Find every line below with the string "agent" and pick it out.
Segment Open
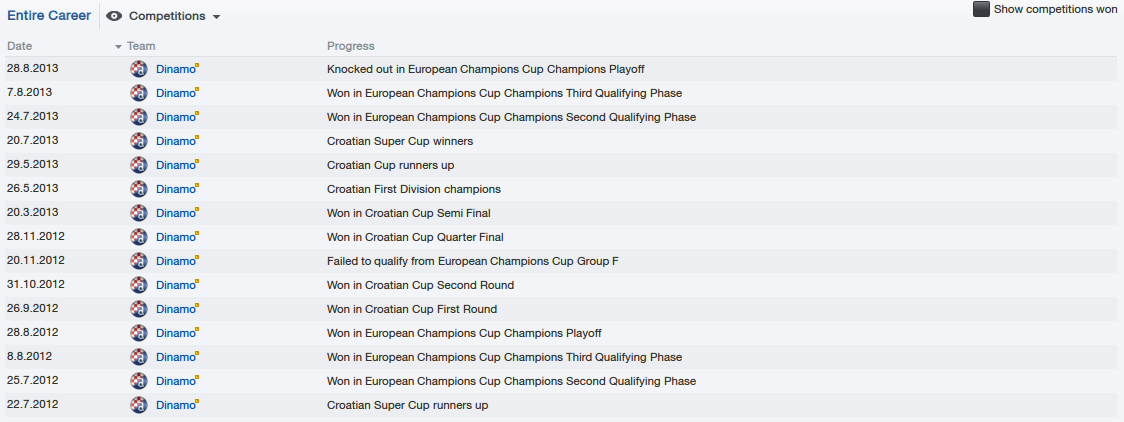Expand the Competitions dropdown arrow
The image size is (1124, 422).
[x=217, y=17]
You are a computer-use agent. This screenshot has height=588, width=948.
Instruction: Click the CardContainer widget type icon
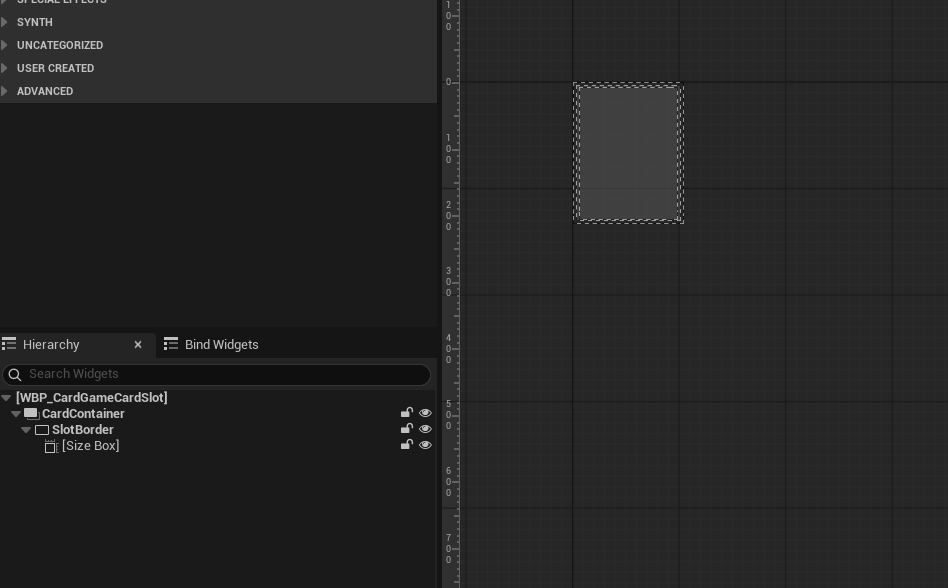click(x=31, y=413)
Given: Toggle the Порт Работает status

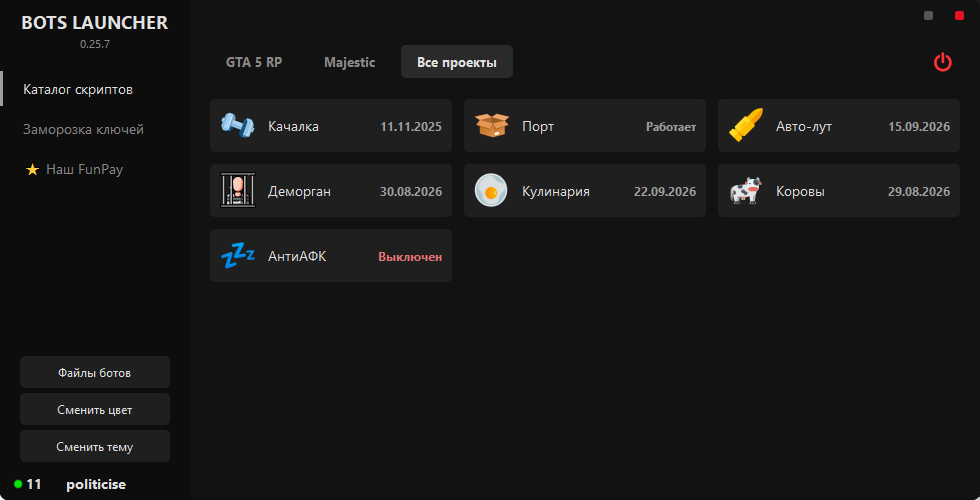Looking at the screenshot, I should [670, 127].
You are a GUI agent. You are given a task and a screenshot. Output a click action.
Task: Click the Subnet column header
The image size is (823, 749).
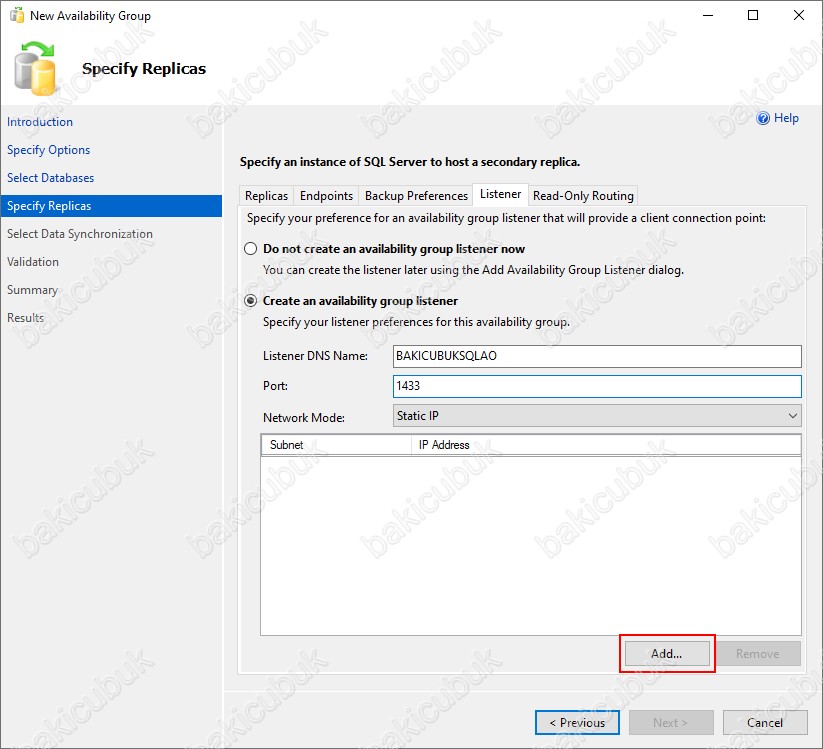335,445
Segment Closed
FINISHED EXERCISE »
You are a computer-use agent. This screenshot has height=588, width=948.
You are a GUI agent. You are given a task and a screenshot. Output a click action.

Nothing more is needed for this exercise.